M. Accoyer peut lire mon récent rapport sur le sujet, dont l'article 44 est un peu la traduction. Je conçois que ces dispositions ne le satisfassent pas, mais il ne peut pas dire qu'aucune concertation n'a été organisée : nous avons procédé à 78 auditions et rencontré de très nombreux salariés et médecins du travail notamment. M. Sebaoun et moi avons une approche différente du problème. Dans le cadre de ce rapport, nous sommes partis d'un constat très simple, celui de la pénurie de médecins du travail. Celle-ci est si importante qu'actuellement, les obligations légales ne sont pas respectées. Je rappelle en effet que chaque salarié doit, tous les deux ans, passer une visite chez un médecin du travail. Or, actuellement, nous sommes très loin du compte. L'administration accorde même des dérogations qui portent à quatre, cinq ou six ans, voire beaucoup plus, le délai séparant deux visites.

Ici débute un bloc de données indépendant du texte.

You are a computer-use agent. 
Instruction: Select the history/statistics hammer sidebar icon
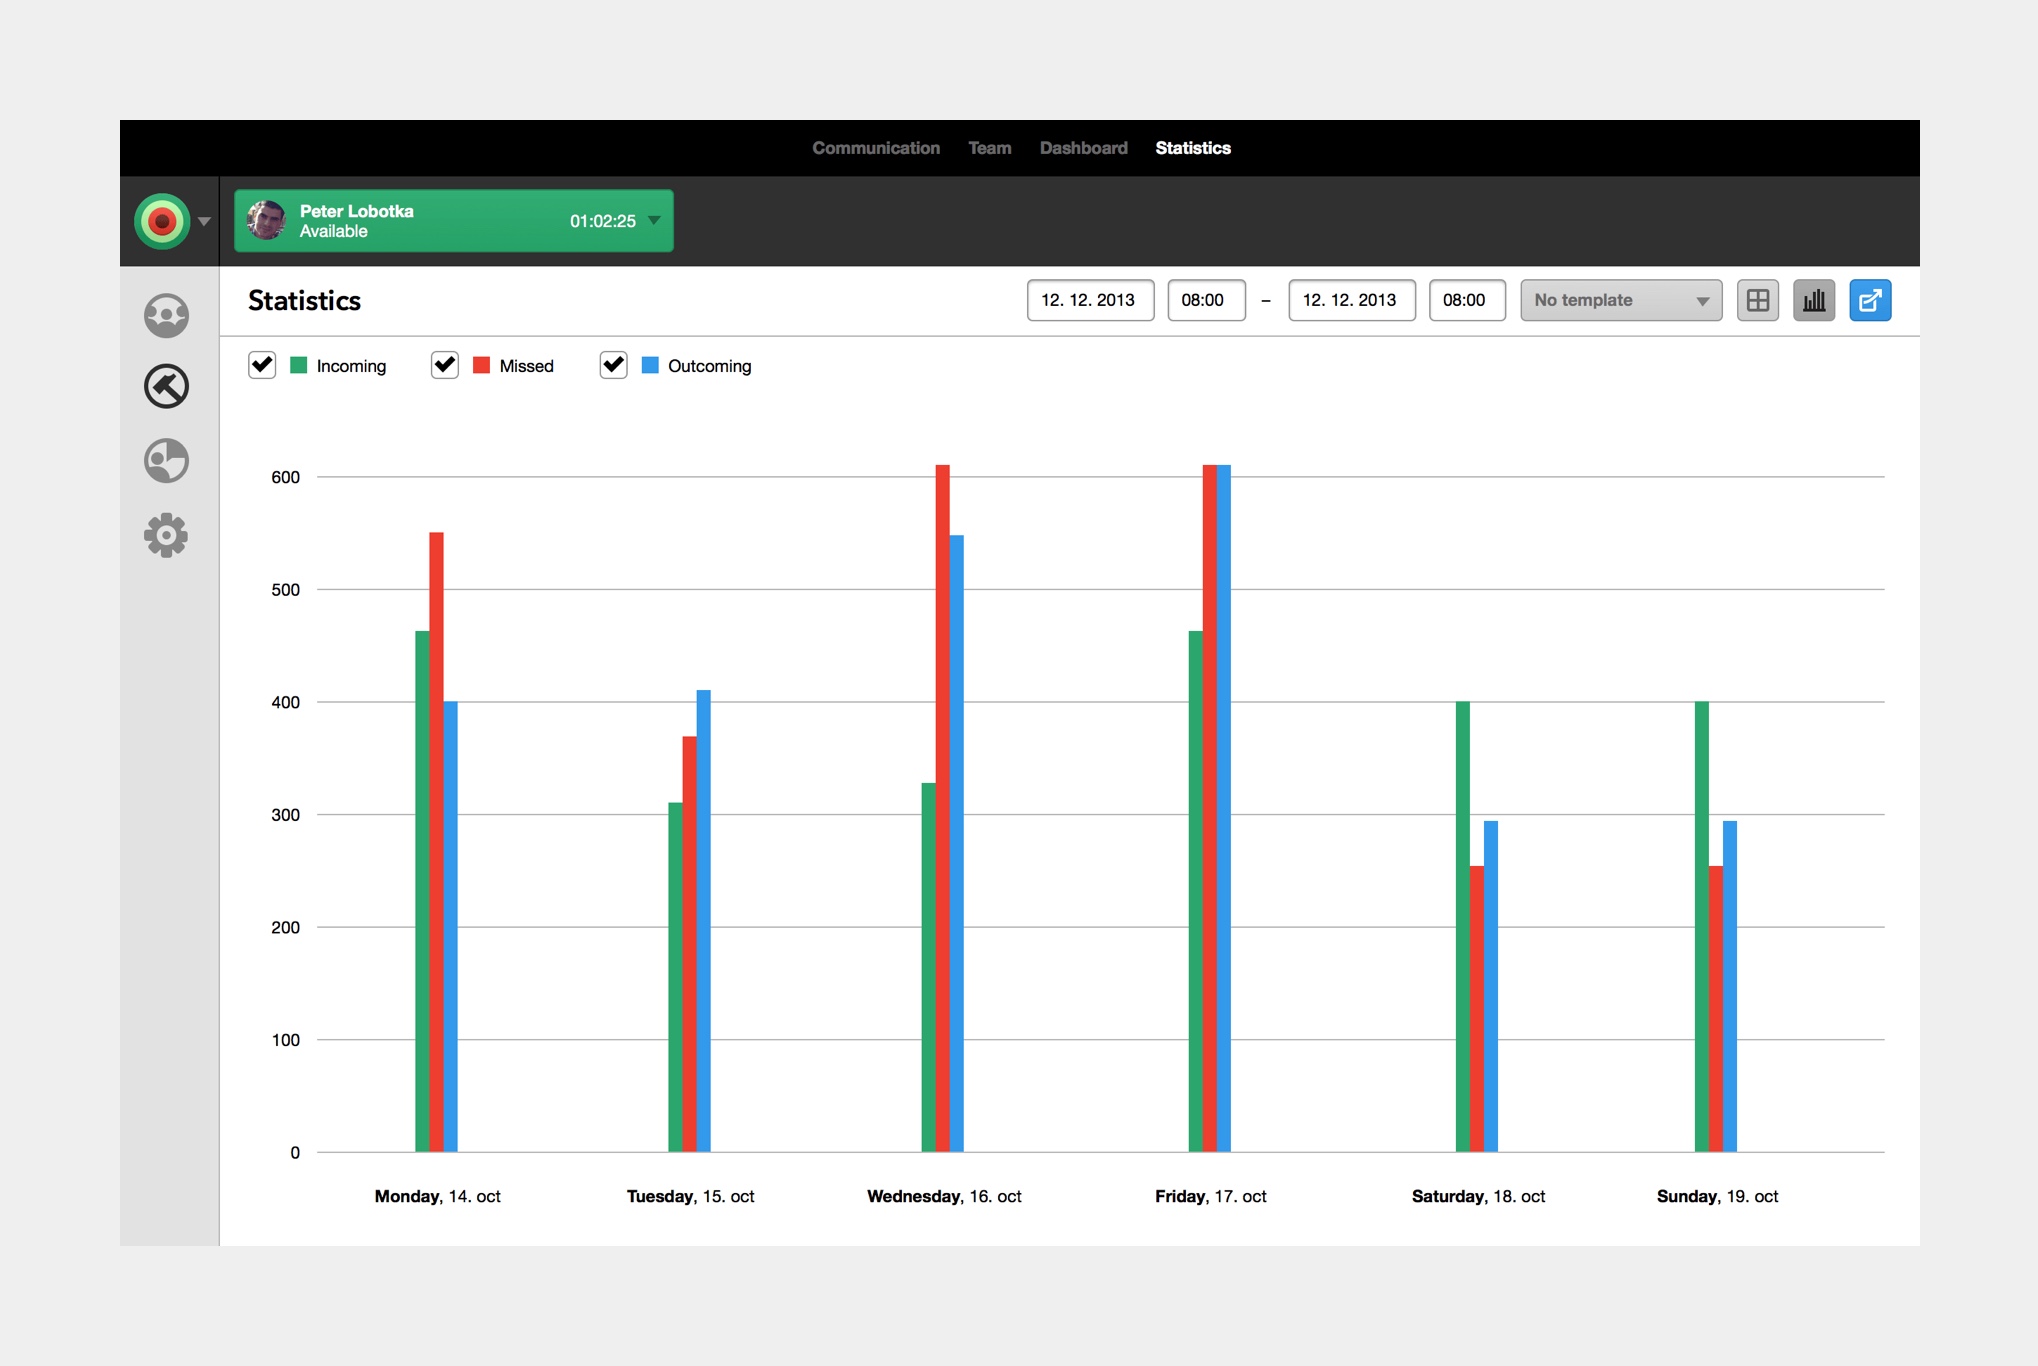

La position d'Hervé Gosselin, qui a participé avec moi à la mission de 2014, a évolué depuis le rapport qu'il a remis en 2007. Nous avons défini grosso modo trois catégories de postes. La première catégorie regroupe les postes dits de sécurité – celui de pilote de ligne, par exemple – qui doivent être soumis aux contrôles les plus stricts, même si ceux-ci ne sont pas infaillibles, comme en témoigne l'affaire de la Germanwings. La deuxième catégorie est celle des postes dits à risque dont le nombre doit demeurer raisonnable. Je reconnais que nous avons encore quelques difficultés à les définir très clairement, mais ils sont déjà connus, puisqu'ils sont décrits dans le rapport. Les salariés qui occupent ces postes doivent voir, avant leur embauche puis de manière régulière, le médecin du travail, car, pour diverses raisons, leur travail met en jeu leur santé – il existe, du reste, de nombreuses similitudes entre ces postes à risque et les cas de pénibilité. Ces postes exigent, non pas des visites de contrôle, mais une prévention régulière destinée à s'assurer que ces personnes sont en bonne santé.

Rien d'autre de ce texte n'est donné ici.